WHAT YOU SHOULD DO: Restate word for word the entries below, starting at the line with "Toggle the Afficher le maillage checkbox" and ending at the line with "Close the Règles de gestion tab". Keep both end lines and omit the pictures.

RECORDS TO USE:
******************************

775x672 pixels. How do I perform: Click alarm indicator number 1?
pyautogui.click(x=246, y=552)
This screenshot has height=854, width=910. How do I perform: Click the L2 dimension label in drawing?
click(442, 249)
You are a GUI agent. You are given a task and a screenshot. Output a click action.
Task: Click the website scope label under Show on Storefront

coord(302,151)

******************************

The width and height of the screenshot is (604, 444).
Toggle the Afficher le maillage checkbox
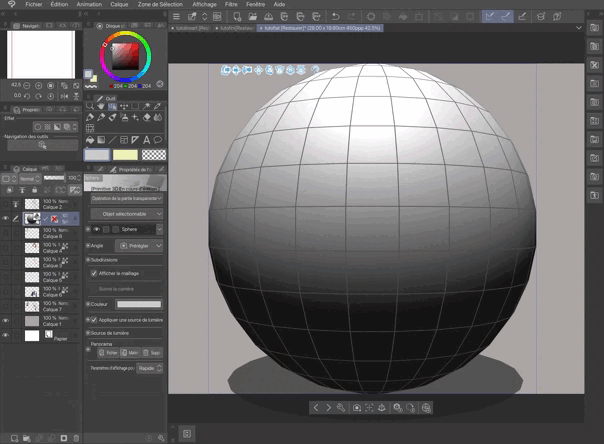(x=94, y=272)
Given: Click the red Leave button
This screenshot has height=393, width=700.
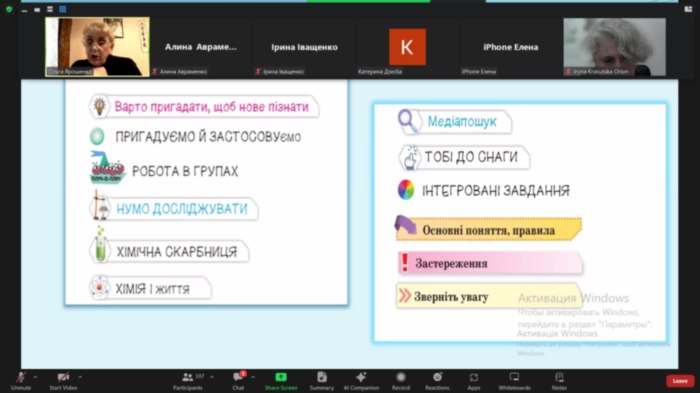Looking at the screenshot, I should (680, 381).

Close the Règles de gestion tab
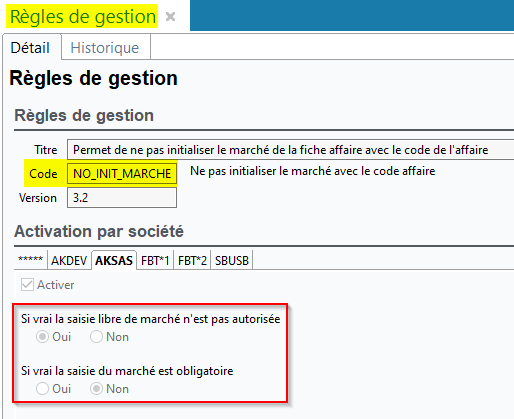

******************************

RESPONSE:
Toggle the Afficher le maillage checkbox
(x=94, y=272)
Given: Click the red Leave button
This screenshot has height=393, width=700.
Looking at the screenshot, I should (680, 381).

Close the Règles de gestion tab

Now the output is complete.